There are several models, widely used in practice, that might be of interest to you. Almost all of them could be viewed as generalizations of Amdahl's law. They take two parameters, $P$ (number of processing elements) and $N$ size of the input. Several conferences in which you are likely to find these types of analyses are the ACM Symposium on Parallel Algorithms and Architectures (SPAA), and the ACM SIGPLAN Symposium on the Principles and Practice of Paralllel Proogramming (PPoPP).
The goal with these models is generally to understand the tradeoff, for a specific algorithm, between the increased parallelism available from larger $P$ with the increased synchronization and communication costs that come along with larger $P$.
The first one that got major attention was
Valiant, Leslie G: A bridging model for parallel computation, Communications of the ACM, 33(8):103-111, 1990.
Valiant assumes that your algorithm moves between phases of completely parallel work, a phase of barrier synchronization during which the processors communicate, and then the next phase of completely parallel work. For each computation phase you assume it is going to take time inversely proportional to $P$. For the synchronization phases you usually want to take into account load imbalance, and the latency of the communication phases is going to depend both on the structure of your communication network and how good a job you can do at minimizing the distance between communicating processors.
Culler, D; Karp, R; Patterson, D; Sahay, A; Schauser, KE, Santos, E; Subramonian, R; von Eicken, T: $LogP$: Towards a Realistic Model of Parallel Computation, ACM Symp Principles and Practice of Parallel Programming, (PPOPP-4):1-12, 1993.
built on Valiant's model by carefully taking into account the $L$atency between nodes, the $o$verhead of sending a message, and the $g$ap required between send operations (a measure of bandwidth), in addition to $P$. This is too detailed for some uses, but can be useful in cases where it is important for the algorithm designer to choose between many small messages and fewer long messages.
Finally I'll mention
Blumofe, Robert D; Leiserson, Charles E: Scheduling Multithreaded Computations by Work Stealing, IEEE FOCS, 1994.

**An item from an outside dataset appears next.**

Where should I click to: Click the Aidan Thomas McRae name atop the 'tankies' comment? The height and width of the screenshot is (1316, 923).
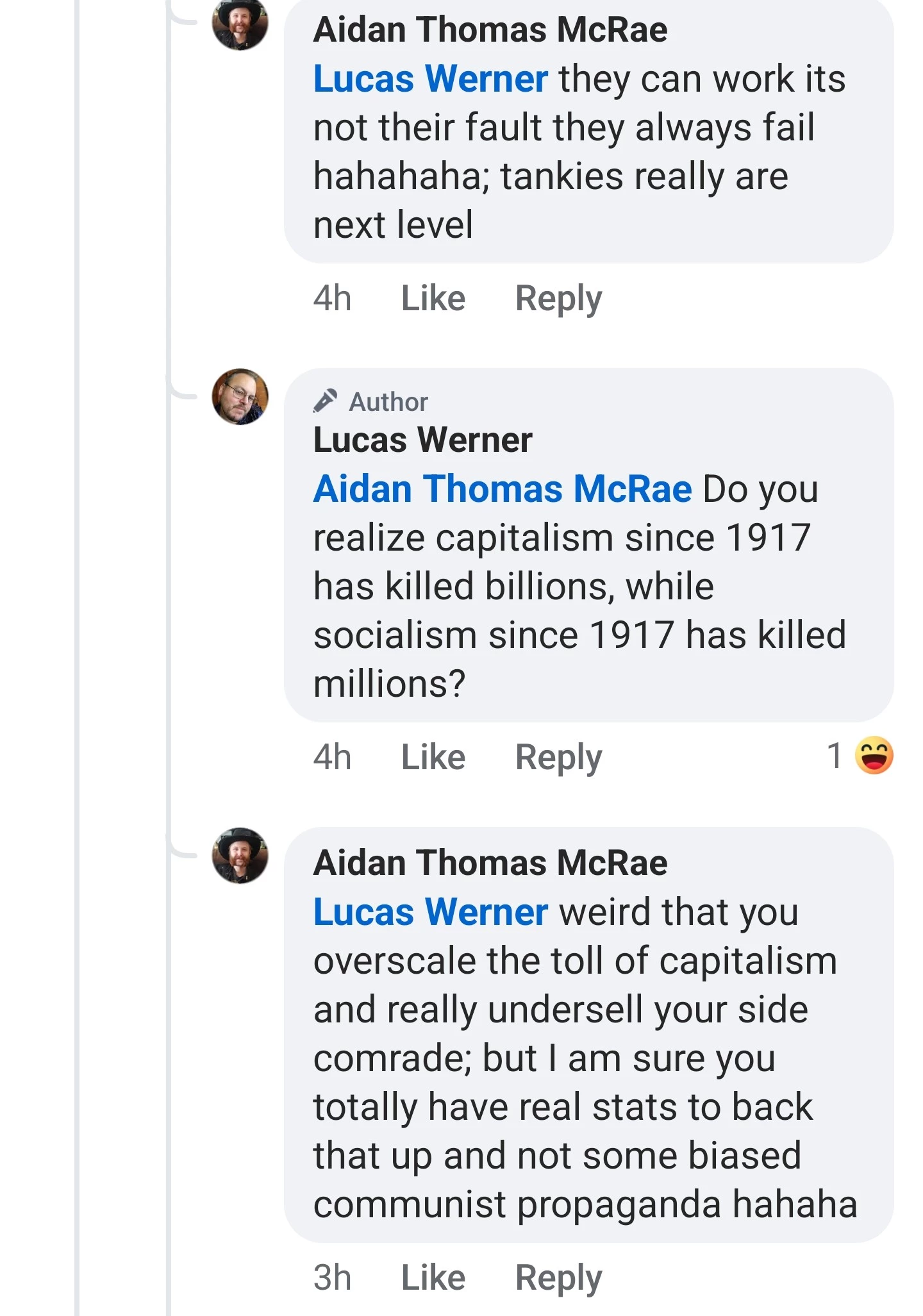tap(490, 30)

which gives a small generalization of Amdahl's law, pointing out that execution time is bounded (below) by $T_P = O(T_1/P + T_\infty)$, where $T_1$ is the minimum serial execution time and $T_\infty$ would be the minimum execution time with an infinite (i.e., arbitrarily large) number of processors and no communication delays. (Another way to look at $T_\infty$ is that it is the critical path through the algorithm.)